Selected by Mark Rappolt
Already one of the more prominent and influential artists in his native Sri Lanka, Jaffna-born and -based Thamotharampillai Shanaathanan produces art, often hung upon an archival framework, that is firmly rooted in the specifics of the immediate and the personal – in this case the lasting impact of Sri Lanka’s three-decade-long civil war – but which nevertheless opens itself up to more universal concerns. And among other things he is also a cofounder, in 2014, of the Sri Lanka Archive of Contemporary Art, Architecture and Design (SLAAAD), a unique entity on the island.
A conflict? An artist? An archive? A ‘periphery’? What a cliché! Hold yer horses; this ain’t like that. Shanaathanan excels at manifesting complexity in apparently simple forms. His works remain relatively free of the Gordian knots of indecipherability and pretentiousness that bind so many of the artworks produced as part of art’s current archival obsession. Cabinet of Resistance 2 (2016), exhibited during the recent Kochi-Muziris Biennale, is an old-fashioned piece of furniture housing a card index divided into 30 drawers.
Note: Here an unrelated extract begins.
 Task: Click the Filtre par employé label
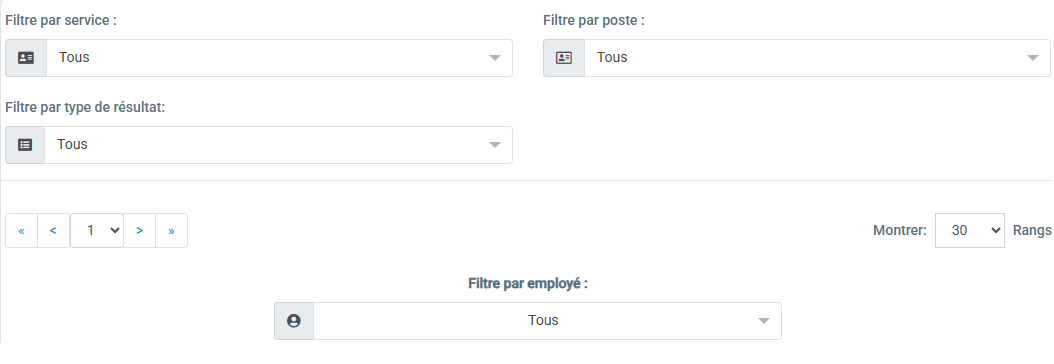tap(528, 283)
It’s so unassumingly quaint that it’s easy to miss. The drawers contain simply-typed cards that by and large detail the ways in which ordinary Tamils adapted over the years of conflict and suffering (the war ended in 2009). We learn about recipes for traditional dishes being adapted due to a shortage of potatoes (during an economic embargo on rebel-held territories in the north of Sri Lanka), about converting petrol vehicles to run on kerosene and about using saris to make sandbags. Under the entry for printing press in an earlier version of the work is this: ‘although my elder daughter helps me in page making. I do not have sons who can inherit my business’; whether that’s for natural or unnatural reasons is left unsaid. But while this is, without doubt, a record of the hardship (burials and missing children also feature in the accounts) and suffering of war, it is superseded by its being a record of resilience and adaptability. It’s a resistance to passive victimhood, if you like.
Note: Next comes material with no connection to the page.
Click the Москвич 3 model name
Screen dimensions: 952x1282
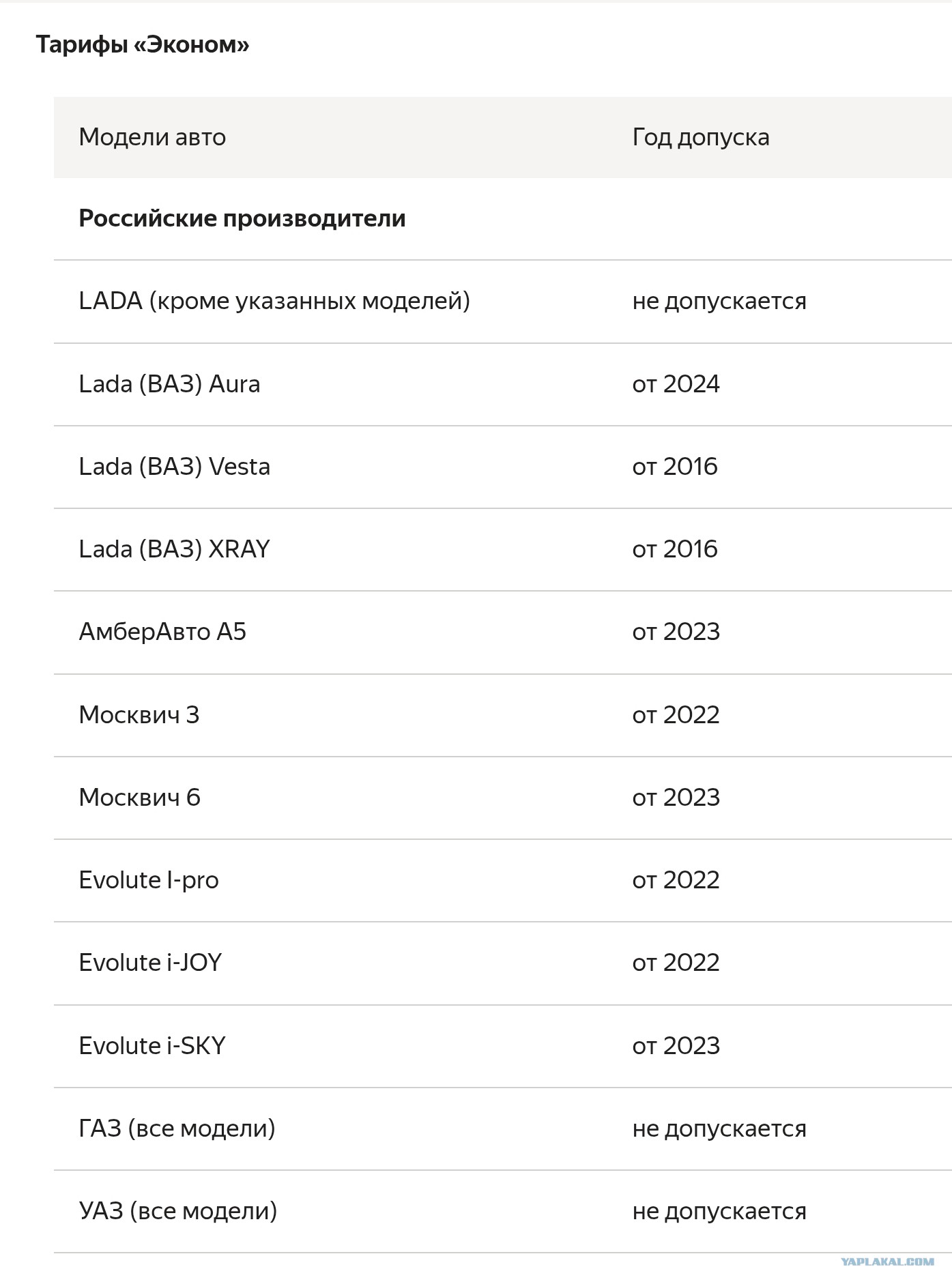(139, 715)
Shanaathanan’s best-known work to date is The Incomplete Thombu (2011, commissioned by publisher Raking Leaves), a book that takes the form of a land registry (thombu in Tamil means a public register of lands, and, speaking of adaptation, although the word is unique to Sri Lanka, it comes to the island with Greek origins via the Portuguese and the Dutch). In it, Shanaathanan records 80 memories of the homes and houses that Tamil-speaking Sri Lankans, displaced by the conflict, left behind. Each home is represented by a sketched floorplan made by the interviewee; a cleaned-up version drawn by an architect (sometimes slightly, sometimes more noticeably different); these are interspersed with written statements recording the memories and histories that the interviewees associate with a sense of their home (among them: the smell of flowers, recollections of family members, a sense of anxiety or insecurity, lost horoscopes), illustrated by Shanaathanan’s own drawings. While the work is both a contrast and reconciliation (in the accounting sense too) of what people took with them and what they left behind, The Incomplete Thombu is also, as the artist confesses, a way by which he can interrogate his own story and his own experiences of the land.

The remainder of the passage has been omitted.